Если при реконструировании в картине видов, а тем самым при изображении в ней предметов, нам удастся следовать законам этой «предметной логики», тогда изображенный предмет предстает пред нами sub specie своего общего типа. Если же свойства, в которых мы стараемся изобразить предмет, подобраны неправильно, если они не согласуются с типом предмета, то тип зачастую не выражается в картине. Однако может случиться и так, что с помощью соответствующих средств нам удастся, с одной стороны, наглядно выразить в картине общий тип определенного изображенного предмета, а с другой стороны, мы наделяем этот предмет рядом свойств, которые не принадлежат набору свойств, допустимого idealiter с точки зрения данного типа. В этом случае в картине будет изображен предмет в некотором смысле негармоничный1, внутренне противоречивый, как сказал бы Гуссерль, — находящийся в состоянии внутренней «эксплозии». Эта дисгармония бывает различного типа и степени. Иногда это не мешает общей функции выражения, выполняемой реконструированными видами. Тогда в картине изображается, например, индивидуальная вещь определенного рода и лишь некоторые из ее свойств либо зрительно воспринимаемые черты ее не согласуются друг с другом. Иногда такого рода дисгармония таит в себе особенную эстетическую прелесть и она специально создается в картине. Но часто эта дисгармония бывает настолько большой и явной, что не только не доставляет эстетического наслаждения, но просто-напросто мешает даже изображению в картине предмета, который предполагали изобразить. Единство предмета нарушается, и лишь искусственные изобразительные средства дают возможность создания видимости проявления чего-то, что благодаря своей форме должно было составлять единство и что на самом деле распадается,
1 Такого рода внутренняя гармония или дисгармония, наглядно представленные в предмете, могут иметь эстетическое значение в процессе восприятия картины, и поэтому они зачастую сознательно и применяются. Но это может быть просто-напросто и следствием ошибок в рисунке или в манере письма. К этому вопросу мы еще вернемся.

ЗАДАЧА ДЛЯ РЕШЕНИЯ – Перепишите дословно весь текст о дисгармонии изображенного в картине предмета вместе со сноской.

ИЗВЛЕЧЕННЫЕ ЗАПИСИ –
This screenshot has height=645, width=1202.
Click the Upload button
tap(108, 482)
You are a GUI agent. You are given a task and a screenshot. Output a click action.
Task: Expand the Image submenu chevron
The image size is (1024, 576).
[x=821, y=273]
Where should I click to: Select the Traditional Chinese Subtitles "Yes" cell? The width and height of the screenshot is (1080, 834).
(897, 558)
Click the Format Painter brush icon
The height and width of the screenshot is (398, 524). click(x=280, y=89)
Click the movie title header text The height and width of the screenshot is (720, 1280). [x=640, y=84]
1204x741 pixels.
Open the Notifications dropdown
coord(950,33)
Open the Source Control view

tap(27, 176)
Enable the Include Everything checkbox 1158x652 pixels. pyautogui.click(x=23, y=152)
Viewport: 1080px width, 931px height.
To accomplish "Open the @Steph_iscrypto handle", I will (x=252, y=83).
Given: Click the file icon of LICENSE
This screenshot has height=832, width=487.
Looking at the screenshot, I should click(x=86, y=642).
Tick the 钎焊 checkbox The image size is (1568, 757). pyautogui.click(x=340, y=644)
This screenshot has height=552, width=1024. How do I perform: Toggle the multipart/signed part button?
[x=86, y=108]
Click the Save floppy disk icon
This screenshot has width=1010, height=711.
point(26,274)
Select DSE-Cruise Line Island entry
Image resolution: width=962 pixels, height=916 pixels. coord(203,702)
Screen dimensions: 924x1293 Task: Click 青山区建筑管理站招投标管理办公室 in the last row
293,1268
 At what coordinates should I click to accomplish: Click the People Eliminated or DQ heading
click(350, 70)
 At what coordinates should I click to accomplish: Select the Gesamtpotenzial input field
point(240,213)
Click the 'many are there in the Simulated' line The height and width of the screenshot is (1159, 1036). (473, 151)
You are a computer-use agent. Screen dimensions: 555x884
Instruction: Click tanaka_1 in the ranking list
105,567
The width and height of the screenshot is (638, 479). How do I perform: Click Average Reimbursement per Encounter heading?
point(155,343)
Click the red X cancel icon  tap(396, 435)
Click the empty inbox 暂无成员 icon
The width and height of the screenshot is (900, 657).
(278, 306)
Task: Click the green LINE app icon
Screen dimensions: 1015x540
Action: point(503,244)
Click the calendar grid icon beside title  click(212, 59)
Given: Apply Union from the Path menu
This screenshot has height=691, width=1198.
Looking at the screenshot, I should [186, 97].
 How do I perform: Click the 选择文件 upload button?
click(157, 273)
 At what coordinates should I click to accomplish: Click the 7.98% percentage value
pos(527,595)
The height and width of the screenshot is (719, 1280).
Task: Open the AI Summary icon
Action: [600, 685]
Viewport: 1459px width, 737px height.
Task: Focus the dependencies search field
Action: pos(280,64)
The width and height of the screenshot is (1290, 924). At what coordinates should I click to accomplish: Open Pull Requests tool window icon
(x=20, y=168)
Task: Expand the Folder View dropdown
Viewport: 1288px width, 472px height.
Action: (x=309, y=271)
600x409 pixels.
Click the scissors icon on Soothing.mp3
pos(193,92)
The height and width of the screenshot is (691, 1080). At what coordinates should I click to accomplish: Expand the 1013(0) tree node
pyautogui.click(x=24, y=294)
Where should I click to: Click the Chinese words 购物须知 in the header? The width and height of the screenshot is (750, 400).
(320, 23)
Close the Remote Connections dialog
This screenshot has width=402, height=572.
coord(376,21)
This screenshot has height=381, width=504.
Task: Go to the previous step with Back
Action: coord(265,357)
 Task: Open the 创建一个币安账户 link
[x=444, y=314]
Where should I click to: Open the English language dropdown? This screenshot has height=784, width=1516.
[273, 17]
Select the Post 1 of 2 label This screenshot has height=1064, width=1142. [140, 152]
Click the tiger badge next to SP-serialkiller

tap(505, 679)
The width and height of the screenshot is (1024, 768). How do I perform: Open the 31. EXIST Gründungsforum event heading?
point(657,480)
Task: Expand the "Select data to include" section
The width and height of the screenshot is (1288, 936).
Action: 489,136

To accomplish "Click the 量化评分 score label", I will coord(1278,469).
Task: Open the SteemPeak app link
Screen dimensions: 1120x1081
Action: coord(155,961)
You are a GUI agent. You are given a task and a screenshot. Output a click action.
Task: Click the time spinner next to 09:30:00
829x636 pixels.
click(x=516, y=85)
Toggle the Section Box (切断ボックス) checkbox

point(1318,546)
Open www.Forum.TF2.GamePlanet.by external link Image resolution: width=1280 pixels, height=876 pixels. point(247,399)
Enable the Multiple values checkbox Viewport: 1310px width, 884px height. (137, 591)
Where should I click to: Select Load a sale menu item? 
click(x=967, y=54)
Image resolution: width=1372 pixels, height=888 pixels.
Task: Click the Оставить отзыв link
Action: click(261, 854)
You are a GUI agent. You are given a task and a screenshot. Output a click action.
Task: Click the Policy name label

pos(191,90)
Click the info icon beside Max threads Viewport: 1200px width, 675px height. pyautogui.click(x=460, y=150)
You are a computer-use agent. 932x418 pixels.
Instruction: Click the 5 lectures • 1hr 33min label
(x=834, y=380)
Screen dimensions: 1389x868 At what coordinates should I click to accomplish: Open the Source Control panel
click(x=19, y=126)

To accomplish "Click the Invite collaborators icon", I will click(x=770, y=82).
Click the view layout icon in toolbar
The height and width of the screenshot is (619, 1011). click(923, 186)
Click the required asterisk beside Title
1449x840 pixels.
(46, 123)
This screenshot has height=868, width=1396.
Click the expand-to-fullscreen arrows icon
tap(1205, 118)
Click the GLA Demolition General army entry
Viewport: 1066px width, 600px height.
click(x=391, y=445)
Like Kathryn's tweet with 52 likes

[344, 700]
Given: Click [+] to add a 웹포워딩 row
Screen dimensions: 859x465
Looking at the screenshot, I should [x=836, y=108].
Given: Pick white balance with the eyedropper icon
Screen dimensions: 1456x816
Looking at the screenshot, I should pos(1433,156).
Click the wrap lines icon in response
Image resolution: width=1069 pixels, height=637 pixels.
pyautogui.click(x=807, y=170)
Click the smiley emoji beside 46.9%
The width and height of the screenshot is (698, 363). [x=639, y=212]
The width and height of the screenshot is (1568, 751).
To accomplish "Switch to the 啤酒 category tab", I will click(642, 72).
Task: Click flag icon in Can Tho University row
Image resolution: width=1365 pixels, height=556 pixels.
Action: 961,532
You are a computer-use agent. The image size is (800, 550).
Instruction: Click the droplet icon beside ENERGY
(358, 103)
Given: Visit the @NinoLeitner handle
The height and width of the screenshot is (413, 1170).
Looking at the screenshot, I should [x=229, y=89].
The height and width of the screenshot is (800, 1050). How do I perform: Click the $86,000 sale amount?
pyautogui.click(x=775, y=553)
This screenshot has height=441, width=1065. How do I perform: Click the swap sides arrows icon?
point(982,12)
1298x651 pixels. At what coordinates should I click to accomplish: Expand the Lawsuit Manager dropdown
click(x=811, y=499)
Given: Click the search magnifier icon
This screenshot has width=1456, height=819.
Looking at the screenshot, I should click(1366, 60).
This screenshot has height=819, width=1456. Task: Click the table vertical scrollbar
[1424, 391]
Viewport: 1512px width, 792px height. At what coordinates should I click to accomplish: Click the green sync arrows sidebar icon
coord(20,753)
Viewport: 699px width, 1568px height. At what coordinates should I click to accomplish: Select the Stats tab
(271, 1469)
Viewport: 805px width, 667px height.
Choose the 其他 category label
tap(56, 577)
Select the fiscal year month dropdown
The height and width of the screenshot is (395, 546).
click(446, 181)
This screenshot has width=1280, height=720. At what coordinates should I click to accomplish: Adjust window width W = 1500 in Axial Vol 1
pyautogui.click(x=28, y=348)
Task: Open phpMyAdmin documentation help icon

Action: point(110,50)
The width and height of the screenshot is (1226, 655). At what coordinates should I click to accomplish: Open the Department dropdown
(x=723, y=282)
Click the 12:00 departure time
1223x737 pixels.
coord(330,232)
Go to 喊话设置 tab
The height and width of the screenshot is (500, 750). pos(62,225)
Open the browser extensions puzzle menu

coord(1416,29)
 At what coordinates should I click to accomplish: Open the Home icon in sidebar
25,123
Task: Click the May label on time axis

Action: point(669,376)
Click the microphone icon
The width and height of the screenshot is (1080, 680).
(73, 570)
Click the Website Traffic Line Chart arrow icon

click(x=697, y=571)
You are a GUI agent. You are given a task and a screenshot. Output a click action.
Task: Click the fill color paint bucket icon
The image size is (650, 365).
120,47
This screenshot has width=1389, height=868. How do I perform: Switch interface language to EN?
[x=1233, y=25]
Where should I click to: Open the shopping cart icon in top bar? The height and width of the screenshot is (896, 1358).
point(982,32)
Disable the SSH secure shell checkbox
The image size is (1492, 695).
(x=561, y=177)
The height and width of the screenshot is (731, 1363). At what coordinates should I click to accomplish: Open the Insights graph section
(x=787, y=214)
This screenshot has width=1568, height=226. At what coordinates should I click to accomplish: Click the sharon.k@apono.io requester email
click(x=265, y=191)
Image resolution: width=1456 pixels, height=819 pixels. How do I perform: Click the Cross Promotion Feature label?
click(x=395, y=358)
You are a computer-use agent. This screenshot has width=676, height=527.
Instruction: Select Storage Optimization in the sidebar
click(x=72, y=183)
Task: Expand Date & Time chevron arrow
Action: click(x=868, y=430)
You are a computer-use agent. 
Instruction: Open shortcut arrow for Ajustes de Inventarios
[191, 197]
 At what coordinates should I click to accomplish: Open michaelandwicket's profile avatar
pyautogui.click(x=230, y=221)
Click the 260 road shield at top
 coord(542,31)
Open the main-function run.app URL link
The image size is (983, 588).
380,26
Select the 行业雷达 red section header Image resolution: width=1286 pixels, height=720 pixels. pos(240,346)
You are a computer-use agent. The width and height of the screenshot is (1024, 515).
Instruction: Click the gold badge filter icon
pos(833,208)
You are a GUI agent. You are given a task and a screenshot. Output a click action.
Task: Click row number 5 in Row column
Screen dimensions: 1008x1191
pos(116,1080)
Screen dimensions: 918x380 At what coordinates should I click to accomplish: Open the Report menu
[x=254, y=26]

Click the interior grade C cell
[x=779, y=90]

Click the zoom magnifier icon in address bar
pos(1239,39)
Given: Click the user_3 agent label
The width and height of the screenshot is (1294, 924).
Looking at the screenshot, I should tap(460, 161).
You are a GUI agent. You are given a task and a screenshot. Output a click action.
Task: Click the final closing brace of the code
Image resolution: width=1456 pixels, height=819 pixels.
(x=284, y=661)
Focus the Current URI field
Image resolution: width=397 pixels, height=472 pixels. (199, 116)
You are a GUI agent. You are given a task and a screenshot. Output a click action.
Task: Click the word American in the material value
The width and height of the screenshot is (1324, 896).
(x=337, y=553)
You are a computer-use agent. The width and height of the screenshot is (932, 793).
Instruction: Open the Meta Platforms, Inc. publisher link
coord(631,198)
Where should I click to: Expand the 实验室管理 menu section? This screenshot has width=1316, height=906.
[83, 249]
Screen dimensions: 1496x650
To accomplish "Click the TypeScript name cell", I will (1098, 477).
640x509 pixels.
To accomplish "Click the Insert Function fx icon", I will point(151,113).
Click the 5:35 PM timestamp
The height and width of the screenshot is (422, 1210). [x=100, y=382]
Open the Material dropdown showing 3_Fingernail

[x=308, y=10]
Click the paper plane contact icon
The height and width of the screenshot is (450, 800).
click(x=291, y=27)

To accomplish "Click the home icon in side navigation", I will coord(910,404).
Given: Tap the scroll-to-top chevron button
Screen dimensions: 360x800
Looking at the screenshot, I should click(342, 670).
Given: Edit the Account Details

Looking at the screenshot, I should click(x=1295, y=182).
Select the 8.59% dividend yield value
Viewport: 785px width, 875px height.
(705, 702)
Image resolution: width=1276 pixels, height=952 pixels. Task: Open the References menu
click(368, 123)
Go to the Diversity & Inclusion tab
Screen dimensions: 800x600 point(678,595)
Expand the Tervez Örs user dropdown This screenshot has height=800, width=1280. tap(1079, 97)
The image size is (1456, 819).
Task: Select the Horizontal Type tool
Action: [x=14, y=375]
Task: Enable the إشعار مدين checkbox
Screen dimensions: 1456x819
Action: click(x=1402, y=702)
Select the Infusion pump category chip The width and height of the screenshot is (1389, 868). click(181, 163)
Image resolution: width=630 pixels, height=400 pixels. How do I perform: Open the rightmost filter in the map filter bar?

ОТВЕТ НА ЗАДАНИЕ –
Если при реконструировании в картине видов, а тем самым при изображении в ней предметов, нам удастся следовать законам этой «предметной логики», тогда изображенный предмет предстает пред нами sub specie своего общего типа. Если же свойства, в которых мы стараемся изобразить предмет, подобраны неправильно, если они не согласуются с типом предмета, то тип зачастую не выражается в картине. Однако может случиться и так, что с помощью соответствующих средств нам удастся, с одной стороны, наглядно выразить в картине общий тип определенного изображенного предмета, а с другой стороны, мы наделяем этот предмет рядом свойств, которые не принадлежат набору свойств, допустимого idealiter с точки зрения данного типа. В этом случае в картине будет изображен предмет в некотором смысле негармоничный1, внутренне противоречивый, как сказал бы Гуссерль, — находящийся в состоянии внутренней «эксплозии». Эта дисгармония бывает различного типа и степени. Иногда это не мешает общей функции выражения, выполняемой реконструированными видами. Тогда в картине изображается, например, индивидуальная вещь определенного рода и лишь некоторые из ее свойств либо зрительно воспринимаемые черты ее не согласуются друг с другом. Иногда такого рода дисгармония таит в себе особенную эстетическую прелесть и она специально создается в картине. Но часто эта дисгармония бывает настолько большой и явной, что не только не доставляет эстетического наслаждения, но просто-напросто мешает даже изображению в картине предмета, который предполагали изобразить. Единство предмета нарушается, и лишь искусственные изобразительные средства дают возможность создания видимости проявления чего-то, что благодаря своей форме должно было составлять единство и что на самом деле распадается,
1 Такого рода внутренняя гармония или дисгармония, наглядно представленные в предмете, могут иметь эстетическое значение в процессе восприятия картины, и поэтому они зачастую сознательно и применяются. Но это может быть просто-напросто и следствием ошибок в рисунке или в манере письма. К этому вопросу мы еще вернемся.